Approximately 25% of B-ALL cases contain the chromosomal fusion BCR-ABL discussed above, which in this context mimics the constitutive activation of pre-BCR signaling.80,81 A comprehensive study by Chen et al82 showed that BCR-ABL ALL cells express increased amounts of several immunoreceptor tyrosine-based inhibitory motif (ITIM)-containing proteins, such as PECAM1, CD300A, and LAIR1. These ITIMs recruit several phosphatases, such as PTPN6 (also known as SHP1) and INPP5D, which down-regulate the activation of SYK, an early step in BCR signaling whose activation is normally markedly reduced in BCR-ABL ALL cells. Therefore, the authors used a small molecule inhibitor that targets the inhibitory phosphatase INPP5D to induce SYK activation. This led to the selective death of BCR-ABL+ B-ALL cells, both in vitro and in vivo. Furthermore, this was achieved regardless of the mutational status of BCR-ABL, as SYK induction also caused BCR-ABLT315I ALL cell death. This study highlights the potential of pharmacologically inducing overdose as a form of therapy.

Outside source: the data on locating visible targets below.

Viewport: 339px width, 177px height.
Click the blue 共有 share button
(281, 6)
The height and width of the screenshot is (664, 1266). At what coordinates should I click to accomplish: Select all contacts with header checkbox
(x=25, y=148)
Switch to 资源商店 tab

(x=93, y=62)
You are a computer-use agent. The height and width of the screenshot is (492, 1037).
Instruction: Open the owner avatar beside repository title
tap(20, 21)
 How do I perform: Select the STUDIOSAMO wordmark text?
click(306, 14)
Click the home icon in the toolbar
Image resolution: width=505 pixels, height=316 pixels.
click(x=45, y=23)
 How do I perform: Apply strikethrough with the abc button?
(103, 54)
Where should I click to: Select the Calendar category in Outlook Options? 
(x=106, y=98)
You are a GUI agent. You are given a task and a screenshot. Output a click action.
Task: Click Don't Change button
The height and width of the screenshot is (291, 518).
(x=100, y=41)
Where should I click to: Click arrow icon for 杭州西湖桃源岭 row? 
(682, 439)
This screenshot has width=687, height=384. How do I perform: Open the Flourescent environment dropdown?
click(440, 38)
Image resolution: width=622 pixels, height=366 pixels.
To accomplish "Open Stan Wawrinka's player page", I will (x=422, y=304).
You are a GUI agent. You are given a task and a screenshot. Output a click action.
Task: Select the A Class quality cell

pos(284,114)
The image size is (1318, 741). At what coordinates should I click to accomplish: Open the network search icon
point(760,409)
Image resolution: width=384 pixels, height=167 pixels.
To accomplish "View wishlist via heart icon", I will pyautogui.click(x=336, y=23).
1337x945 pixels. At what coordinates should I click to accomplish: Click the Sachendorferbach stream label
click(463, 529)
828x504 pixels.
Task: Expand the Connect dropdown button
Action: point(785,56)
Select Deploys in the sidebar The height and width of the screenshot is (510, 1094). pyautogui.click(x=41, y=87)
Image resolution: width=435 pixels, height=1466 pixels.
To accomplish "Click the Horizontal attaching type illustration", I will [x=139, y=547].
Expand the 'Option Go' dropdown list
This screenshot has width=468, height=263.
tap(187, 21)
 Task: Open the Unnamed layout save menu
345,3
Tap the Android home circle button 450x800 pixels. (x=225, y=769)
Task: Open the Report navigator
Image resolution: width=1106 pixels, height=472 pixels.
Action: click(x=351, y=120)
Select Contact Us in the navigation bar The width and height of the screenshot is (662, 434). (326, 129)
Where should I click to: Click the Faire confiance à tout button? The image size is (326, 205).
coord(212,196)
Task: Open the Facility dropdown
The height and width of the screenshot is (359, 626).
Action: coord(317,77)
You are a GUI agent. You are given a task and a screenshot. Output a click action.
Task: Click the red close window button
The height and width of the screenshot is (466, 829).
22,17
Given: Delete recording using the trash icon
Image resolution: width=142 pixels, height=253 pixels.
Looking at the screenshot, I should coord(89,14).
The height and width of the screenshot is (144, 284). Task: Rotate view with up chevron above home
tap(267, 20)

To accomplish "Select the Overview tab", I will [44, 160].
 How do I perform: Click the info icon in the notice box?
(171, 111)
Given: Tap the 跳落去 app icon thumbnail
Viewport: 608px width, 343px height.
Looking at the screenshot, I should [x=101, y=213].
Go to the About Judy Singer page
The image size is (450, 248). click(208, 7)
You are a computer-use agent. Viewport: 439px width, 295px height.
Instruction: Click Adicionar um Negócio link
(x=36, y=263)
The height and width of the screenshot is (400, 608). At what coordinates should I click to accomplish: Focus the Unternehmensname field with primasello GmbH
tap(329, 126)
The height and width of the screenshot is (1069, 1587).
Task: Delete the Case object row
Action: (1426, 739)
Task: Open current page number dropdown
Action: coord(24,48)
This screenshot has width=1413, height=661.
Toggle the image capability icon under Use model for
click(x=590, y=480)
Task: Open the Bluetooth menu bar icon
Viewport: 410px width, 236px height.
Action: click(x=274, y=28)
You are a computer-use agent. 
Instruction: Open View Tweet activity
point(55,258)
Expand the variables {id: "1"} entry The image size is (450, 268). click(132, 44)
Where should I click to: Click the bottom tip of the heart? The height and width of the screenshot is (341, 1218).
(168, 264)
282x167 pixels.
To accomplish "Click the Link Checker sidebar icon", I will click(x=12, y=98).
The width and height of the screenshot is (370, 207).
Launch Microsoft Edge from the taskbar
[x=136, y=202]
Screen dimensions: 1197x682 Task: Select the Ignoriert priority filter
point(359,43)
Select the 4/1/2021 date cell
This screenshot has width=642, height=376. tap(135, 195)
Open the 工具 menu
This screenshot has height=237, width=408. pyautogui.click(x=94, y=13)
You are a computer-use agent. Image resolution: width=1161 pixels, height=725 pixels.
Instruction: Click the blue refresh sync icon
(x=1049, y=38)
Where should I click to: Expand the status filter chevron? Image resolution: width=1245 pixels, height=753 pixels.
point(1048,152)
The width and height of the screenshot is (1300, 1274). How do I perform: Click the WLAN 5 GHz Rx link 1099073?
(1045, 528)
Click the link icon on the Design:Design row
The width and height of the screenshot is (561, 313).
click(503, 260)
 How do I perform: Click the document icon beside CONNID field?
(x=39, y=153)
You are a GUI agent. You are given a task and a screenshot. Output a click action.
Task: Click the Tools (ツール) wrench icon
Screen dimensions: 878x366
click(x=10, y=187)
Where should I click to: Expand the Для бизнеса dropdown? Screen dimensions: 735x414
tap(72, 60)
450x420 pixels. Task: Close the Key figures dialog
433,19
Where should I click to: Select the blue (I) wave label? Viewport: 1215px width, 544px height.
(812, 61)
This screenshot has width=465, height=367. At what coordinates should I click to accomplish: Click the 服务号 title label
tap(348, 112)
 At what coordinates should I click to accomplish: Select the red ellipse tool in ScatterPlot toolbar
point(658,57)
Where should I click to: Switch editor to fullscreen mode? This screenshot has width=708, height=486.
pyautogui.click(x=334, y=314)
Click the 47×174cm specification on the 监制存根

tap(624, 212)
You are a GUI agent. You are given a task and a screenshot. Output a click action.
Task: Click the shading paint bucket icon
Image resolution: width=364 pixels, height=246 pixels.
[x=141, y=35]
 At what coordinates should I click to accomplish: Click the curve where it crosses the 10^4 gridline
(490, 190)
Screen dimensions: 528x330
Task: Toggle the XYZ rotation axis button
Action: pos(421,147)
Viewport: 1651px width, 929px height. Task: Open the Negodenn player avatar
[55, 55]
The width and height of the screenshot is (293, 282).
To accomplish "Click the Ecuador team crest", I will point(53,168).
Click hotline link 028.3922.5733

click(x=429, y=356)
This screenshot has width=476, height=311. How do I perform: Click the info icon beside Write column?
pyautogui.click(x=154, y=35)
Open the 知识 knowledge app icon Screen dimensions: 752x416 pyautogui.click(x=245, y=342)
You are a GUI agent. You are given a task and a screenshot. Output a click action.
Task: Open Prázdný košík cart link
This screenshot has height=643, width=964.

This paradigm may also be applicable to T-ALL. A study of TEL-JAK2 T-leukemogenesis in transgenic mice crossed these animals with the transgenic Marilyn strain, which expresses an MHC class II-restricted TCRαβ recognizing specifically the H-Y male antigen.83 Male primary mice, and even male mice engrafted with tumor cells from females, rarely developed tumors, in contrast with females, whose disease onset was the same as baseline TEL-JAK2 animals. The cause was hypothesized to be self-antigen-induced negative selection but was not specifically established. Nor has a pharmacologic means of inducing such an overdose of signaling in T cells yet been reported.

Conclusions

More work is warranted to assess the impact of oncogene overdose as a general mechanism leading to cell death in the context of acquired resistance, and intermittent dosing to exploit overdose may be fruitful in prolonging tumor control in selected patients. The in vitro and in vivo work discussed above in mutant BRAF melanoma and ALK+ ALCL shows great promise for potentially implementing this treatment paradigm in a patient setting, where intermittent dosing forestalled the onset of resistance.35,56 The findings of these studies are further corroborated by clinical cases where discontinuous dosing has been highly efficacious (discussed above and summarized in Table 1). However, care must be taken when administering this regimen, as drug withdrawal prior to the onset of resistance, as well as the dose of drug initially administered, could accelerate acquired resistance.6,84 Therefore, up-front intermittent schedules must be carefully studied and established. Otherwise, individualized approaches may be better, particularly for the short term. Precise characterization of the mechanisms of oncogene overdose will shed clearer light on both the therapeutic potential and appropriate strategies of intermittent dosing and is required before any efforts to pharmacologically induce overdose can be undertaken. It is also important to note that while intermittent dosing is less toxic and expensive than most other treatment strategies, it is not a cure. The in vivo experiments in mutant BRAF melanoma show that although the forestalling of resistance is achieved via intermittent dosing, eventually the cell finds a way and resistance refractory to intermittent dosing sets in.35 When feasible, regular tumor screening and genotyping to ascertain the mechanisms at play when tumor burden increases at each drug cycle will help clinicians stay one step ahead of tumor evolution and prevent the fatal onset of resistance.